**EXERCISE INSTRUCTIONS:** Please repeat each of the records that follow, exactly as written.

::::::::

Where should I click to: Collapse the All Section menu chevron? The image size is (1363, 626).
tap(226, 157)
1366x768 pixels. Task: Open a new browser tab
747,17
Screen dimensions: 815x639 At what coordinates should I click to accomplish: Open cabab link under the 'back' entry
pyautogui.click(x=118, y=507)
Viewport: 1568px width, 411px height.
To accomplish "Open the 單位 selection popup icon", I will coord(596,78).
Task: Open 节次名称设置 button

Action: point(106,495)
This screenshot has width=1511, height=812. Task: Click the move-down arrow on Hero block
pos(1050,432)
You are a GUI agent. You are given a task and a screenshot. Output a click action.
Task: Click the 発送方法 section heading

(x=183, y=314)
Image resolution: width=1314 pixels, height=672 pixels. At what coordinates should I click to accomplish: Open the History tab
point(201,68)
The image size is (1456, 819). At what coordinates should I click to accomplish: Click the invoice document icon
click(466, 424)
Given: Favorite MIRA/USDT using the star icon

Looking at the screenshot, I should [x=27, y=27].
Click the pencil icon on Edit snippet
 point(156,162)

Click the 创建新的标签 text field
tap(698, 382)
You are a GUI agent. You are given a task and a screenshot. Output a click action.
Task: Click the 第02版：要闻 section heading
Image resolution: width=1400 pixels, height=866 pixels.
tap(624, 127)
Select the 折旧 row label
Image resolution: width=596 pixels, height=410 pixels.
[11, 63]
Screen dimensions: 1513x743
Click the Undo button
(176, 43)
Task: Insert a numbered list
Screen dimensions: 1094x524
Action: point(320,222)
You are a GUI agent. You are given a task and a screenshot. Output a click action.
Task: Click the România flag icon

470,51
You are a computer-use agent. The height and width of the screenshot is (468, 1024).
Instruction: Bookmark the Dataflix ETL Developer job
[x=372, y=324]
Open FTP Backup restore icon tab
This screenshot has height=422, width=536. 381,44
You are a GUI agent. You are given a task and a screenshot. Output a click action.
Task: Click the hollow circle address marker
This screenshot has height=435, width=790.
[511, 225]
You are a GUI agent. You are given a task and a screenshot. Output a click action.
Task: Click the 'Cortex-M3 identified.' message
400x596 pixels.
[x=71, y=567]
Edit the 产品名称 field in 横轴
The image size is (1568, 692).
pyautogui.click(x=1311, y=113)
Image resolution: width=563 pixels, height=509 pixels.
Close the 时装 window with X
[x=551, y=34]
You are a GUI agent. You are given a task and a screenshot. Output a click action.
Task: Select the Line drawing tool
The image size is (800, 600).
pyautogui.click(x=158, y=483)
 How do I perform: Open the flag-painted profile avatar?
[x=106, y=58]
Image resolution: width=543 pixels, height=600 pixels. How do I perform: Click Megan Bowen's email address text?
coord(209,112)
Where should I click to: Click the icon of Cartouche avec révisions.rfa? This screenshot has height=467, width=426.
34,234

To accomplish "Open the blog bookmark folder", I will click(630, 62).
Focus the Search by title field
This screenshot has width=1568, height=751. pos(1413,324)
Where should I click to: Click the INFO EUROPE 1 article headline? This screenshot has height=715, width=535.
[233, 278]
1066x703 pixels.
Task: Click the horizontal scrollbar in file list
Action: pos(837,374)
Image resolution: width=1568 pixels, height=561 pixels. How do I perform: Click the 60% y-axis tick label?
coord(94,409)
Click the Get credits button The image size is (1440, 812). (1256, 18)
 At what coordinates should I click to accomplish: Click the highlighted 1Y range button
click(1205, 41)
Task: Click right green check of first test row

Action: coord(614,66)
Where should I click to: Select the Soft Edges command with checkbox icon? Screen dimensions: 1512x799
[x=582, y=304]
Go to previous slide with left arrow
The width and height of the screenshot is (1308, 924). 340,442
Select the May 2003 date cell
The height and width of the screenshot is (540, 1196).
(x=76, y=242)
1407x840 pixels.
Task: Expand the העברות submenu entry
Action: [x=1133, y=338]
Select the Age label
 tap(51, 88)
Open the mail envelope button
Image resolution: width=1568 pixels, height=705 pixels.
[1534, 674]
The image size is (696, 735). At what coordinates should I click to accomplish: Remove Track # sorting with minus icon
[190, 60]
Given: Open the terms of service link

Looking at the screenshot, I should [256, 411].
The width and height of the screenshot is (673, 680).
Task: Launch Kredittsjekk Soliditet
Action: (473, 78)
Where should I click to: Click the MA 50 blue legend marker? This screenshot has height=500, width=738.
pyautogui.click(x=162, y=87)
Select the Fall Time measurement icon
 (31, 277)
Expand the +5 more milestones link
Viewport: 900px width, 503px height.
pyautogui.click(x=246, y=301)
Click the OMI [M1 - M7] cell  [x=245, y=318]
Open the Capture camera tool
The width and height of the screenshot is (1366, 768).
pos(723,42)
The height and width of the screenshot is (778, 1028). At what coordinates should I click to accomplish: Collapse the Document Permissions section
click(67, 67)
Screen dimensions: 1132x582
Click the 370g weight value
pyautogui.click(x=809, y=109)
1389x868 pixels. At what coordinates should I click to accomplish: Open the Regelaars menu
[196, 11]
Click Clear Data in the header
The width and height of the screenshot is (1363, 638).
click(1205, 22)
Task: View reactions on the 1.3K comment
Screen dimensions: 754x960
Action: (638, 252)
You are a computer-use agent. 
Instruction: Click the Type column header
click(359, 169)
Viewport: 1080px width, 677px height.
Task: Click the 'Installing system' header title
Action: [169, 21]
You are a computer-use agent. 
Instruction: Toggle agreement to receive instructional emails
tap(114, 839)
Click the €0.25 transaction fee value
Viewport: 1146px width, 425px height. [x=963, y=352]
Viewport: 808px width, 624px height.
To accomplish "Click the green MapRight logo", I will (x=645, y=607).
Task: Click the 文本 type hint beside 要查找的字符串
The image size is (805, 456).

::::::::

**ANSWER TO THE PROBLEM:**
Where should I click to: Collapse the All Section menu chevron? The image size is (1363, 626).
tap(226, 157)
1366x768 pixels. Task: Open a new browser tab
747,17
Screen dimensions: 815x639 At what coordinates should I click to accomplish: Open cabab link under the 'back' entry
pyautogui.click(x=118, y=507)
Viewport: 1568px width, 411px height.
To accomplish "Open the 單位 selection popup icon", I will coord(596,78).
Task: Open 节次名称设置 button

Action: point(106,495)
This screenshot has width=1511, height=812. Task: Click the move-down arrow on Hero block
pos(1050,432)
You are a GUI agent. You are given a task and a screenshot. Output a click action.
Task: Click the 発送方法 section heading

(x=183, y=314)
Image resolution: width=1314 pixels, height=672 pixels. At what coordinates should I click to accomplish: Open the History tab
point(201,68)
The image size is (1456, 819). At what coordinates should I click to accomplish: Click the invoice document icon
click(466, 424)
Given: Favorite MIRA/USDT using the star icon

Looking at the screenshot, I should [x=27, y=27].
Click the pencil icon on Edit snippet
 point(156,162)

Click the 创建新的标签 text field
tap(698, 382)
You are a GUI agent. You are given a task and a screenshot. Output a click action.
Task: Click the 第02版：要闻 section heading
Image resolution: width=1400 pixels, height=866 pixels.
tap(624, 127)
Select the 折旧 row label
Image resolution: width=596 pixels, height=410 pixels.
[11, 63]
Screen dimensions: 1513x743
Click the Undo button
(176, 43)
Task: Insert a numbered list
Screen dimensions: 1094x524
Action: point(320,222)
You are a GUI agent. You are given a task and a screenshot. Output a click action.
Task: Click the România flag icon

470,51
You are a computer-use agent. The height and width of the screenshot is (468, 1024).
Instruction: Bookmark the Dataflix ETL Developer job
[x=372, y=324]
Open FTP Backup restore icon tab
This screenshot has height=422, width=536. 381,44
You are a GUI agent. You are given a task and a screenshot. Output a click action.
Task: Click the hollow circle address marker
This screenshot has height=435, width=790.
[511, 225]
You are a GUI agent. You are given a task and a screenshot. Output a click action.
Task: Click the 'Cortex-M3 identified.' message
400x596 pixels.
[x=71, y=567]
Edit the 产品名称 field in 横轴
The image size is (1568, 692).
pyautogui.click(x=1311, y=113)
Image resolution: width=563 pixels, height=509 pixels.
Close the 时装 window with X
[x=551, y=34]
You are a GUI agent. You are given a task and a screenshot. Output a click action.
Task: Select the Line drawing tool
The image size is (800, 600).
pyautogui.click(x=158, y=483)
 How do I perform: Open the flag-painted profile avatar?
[x=106, y=58]
Image resolution: width=543 pixels, height=600 pixels. How do I perform: Click Megan Bowen's email address text?
coord(209,112)
Where should I click to: Click the icon of Cartouche avec révisions.rfa? This screenshot has height=467, width=426.
34,234

To accomplish "Open the blog bookmark folder", I will click(630, 62).
Focus the Search by title field
This screenshot has width=1568, height=751. pos(1413,324)
Where should I click to: Click the INFO EUROPE 1 article headline? This screenshot has height=715, width=535.
[233, 278]
1066x703 pixels.
Task: Click the horizontal scrollbar in file list
Action: pos(837,374)
Image resolution: width=1568 pixels, height=561 pixels. How do I perform: Click the 60% y-axis tick label?
coord(94,409)
Click the Get credits button The image size is (1440, 812). (1256, 18)
 At what coordinates should I click to accomplish: Click the highlighted 1Y range button
click(1205, 41)
Task: Click right green check of first test row

Action: coord(614,66)
Where should I click to: Select the Soft Edges command with checkbox icon? Screen dimensions: 1512x799
[x=582, y=304]
Go to previous slide with left arrow
The width and height of the screenshot is (1308, 924). 340,442
Select the May 2003 date cell
The height and width of the screenshot is (540, 1196).
(x=76, y=242)
1407x840 pixels.
Task: Expand the העברות submenu entry
Action: [x=1133, y=338]
Select the Age label
 tap(51, 88)
Open the mail envelope button
Image resolution: width=1568 pixels, height=705 pixels.
[1534, 674]
The image size is (696, 735). At what coordinates should I click to accomplish: Remove Track # sorting with minus icon
[190, 60]
Given: Open the terms of service link

Looking at the screenshot, I should [256, 411].
The width and height of the screenshot is (673, 680).
Task: Launch Kredittsjekk Soliditet
Action: (473, 78)
Where should I click to: Click the MA 50 blue legend marker? This screenshot has height=500, width=738.
pyautogui.click(x=162, y=87)
Select the Fall Time measurement icon
 (31, 277)
Expand the +5 more milestones link
Viewport: 900px width, 503px height.
pyautogui.click(x=246, y=301)
Click the OMI [M1 - M7] cell  [x=245, y=318]
Open the Capture camera tool
The width and height of the screenshot is (1366, 768).
pos(723,42)
The height and width of the screenshot is (778, 1028). At what coordinates should I click to accomplish: Collapse the Document Permissions section
click(67, 67)
Screen dimensions: 1132x582
Click the 370g weight value
pyautogui.click(x=809, y=109)
1389x868 pixels. At what coordinates should I click to accomplish: Open the Regelaars menu
[196, 11]
Click Clear Data in the header
The width and height of the screenshot is (1363, 638).
click(1205, 22)
Task: View reactions on the 1.3K comment
Screen dimensions: 754x960
Action: (638, 252)
You are a computer-use agent. 
Instruction: Click the Type column header
click(359, 169)
Viewport: 1080px width, 677px height.
Task: Click the 'Installing system' header title
Action: [169, 21]
You are a computer-use agent. 
Instruction: Toggle agreement to receive instructional emails
tap(114, 839)
Click the €0.25 transaction fee value
Viewport: 1146px width, 425px height. [x=963, y=352]
Viewport: 808px width, 624px height.
To accomplish "Click the green MapRight logo", I will (x=645, y=607).
Task: Click the 文本 type hint beside 要查找的字符串
The image size is (805, 456).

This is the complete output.